Samuel Kaski, Janne Sinkkonen, and Arto Klami. Regularized Discriminative Clustering. In C. Molina, T. Adali, J. Larsen,
M. Van Hulle, editors, Neural Networks for Signal
Processing XIII, pages 289-298. IEEE, New York, NY, 2003. (postscript,
gzipped postscript, pdf)
A generative distributional clustering model for continuous data is
reviewed and methods for optimizing and regularizing it are
introduced and compared. Based on pairs of auxiliary and primary
data, the primary data space is partitioned into Voronoi regions
that are maximally homogeneous in terms of auxiliary data. Then
only variation in the primary data associated with variation in the
auxiliary data influences the clusters.

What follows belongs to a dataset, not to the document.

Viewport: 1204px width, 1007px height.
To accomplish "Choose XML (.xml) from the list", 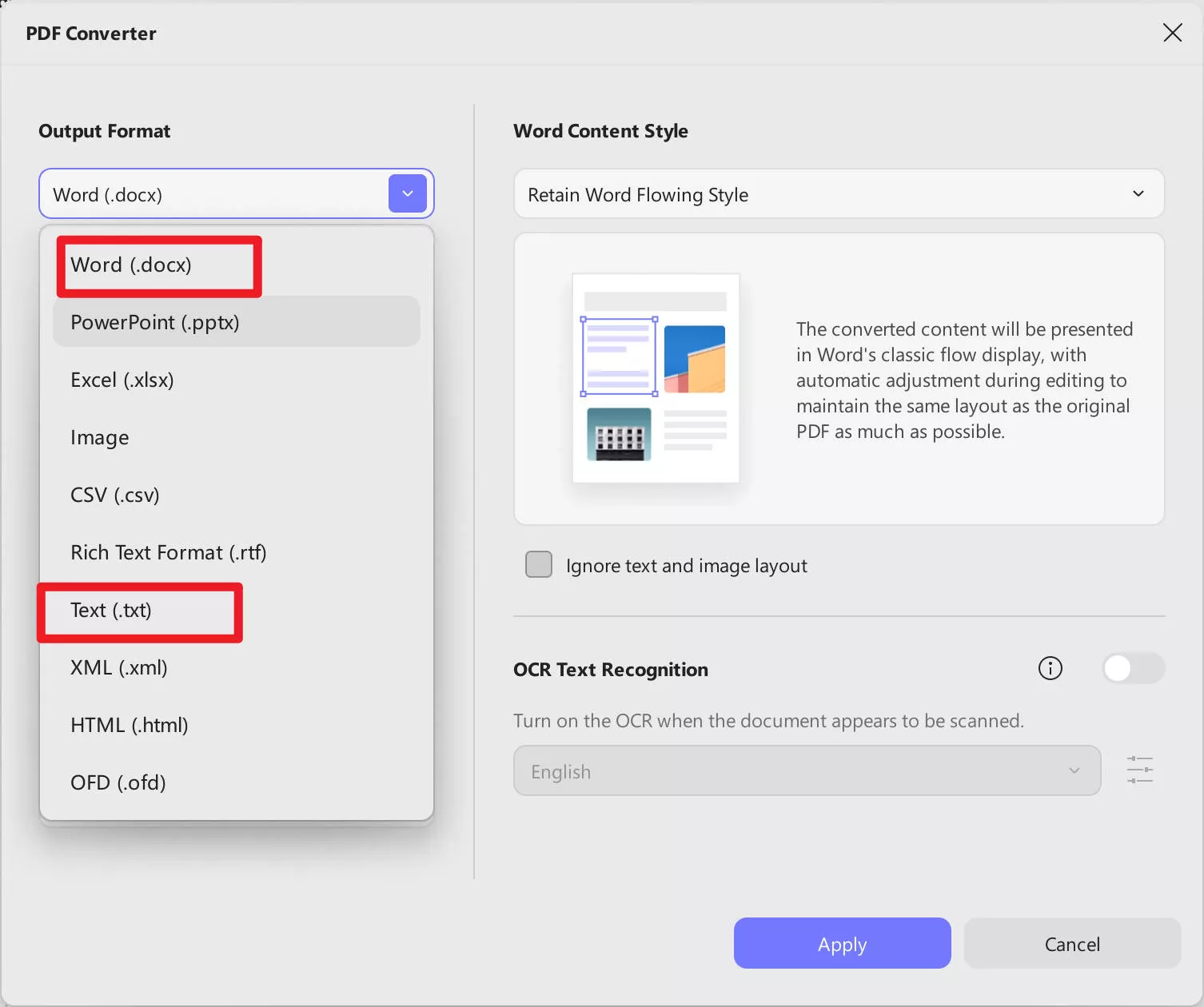I will coord(118,667).
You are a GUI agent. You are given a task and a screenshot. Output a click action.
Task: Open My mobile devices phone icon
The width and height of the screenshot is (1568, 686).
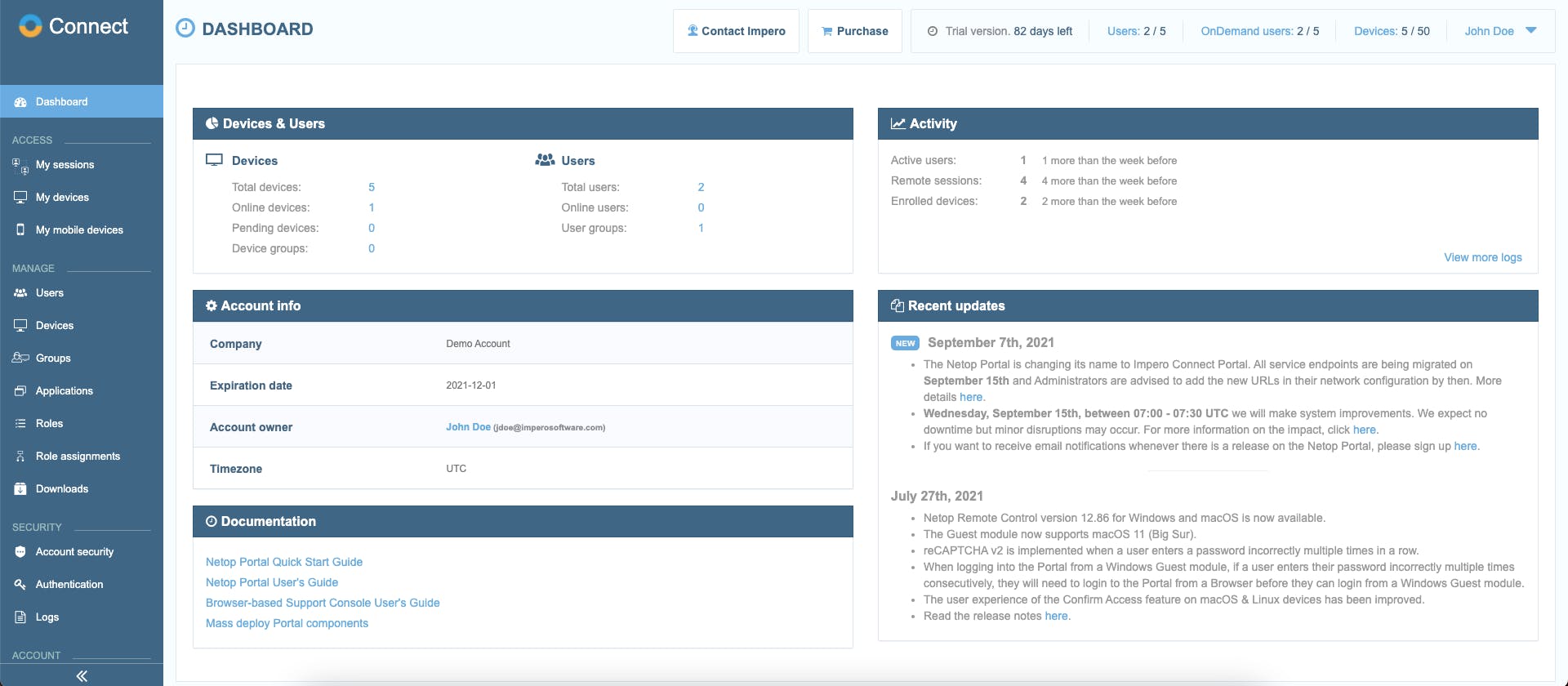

Because the whole primary space
is partitioned, new samples can be easily clustered in terms of
primary data alone. In experiments, the approach is shown to
produce more homogeneous clusters than alternative methods. Two
regularization methods are demonstrated to further improve the
results: An entropy-type penalty for unequal cluster sizes, and the
inclusion of a K-means component to the model. The latter can
alternatively be interpreted as special kind of joint distribution
modeling where the emphasis between discrimination and unsupervised
modeling of primary data can be tuned.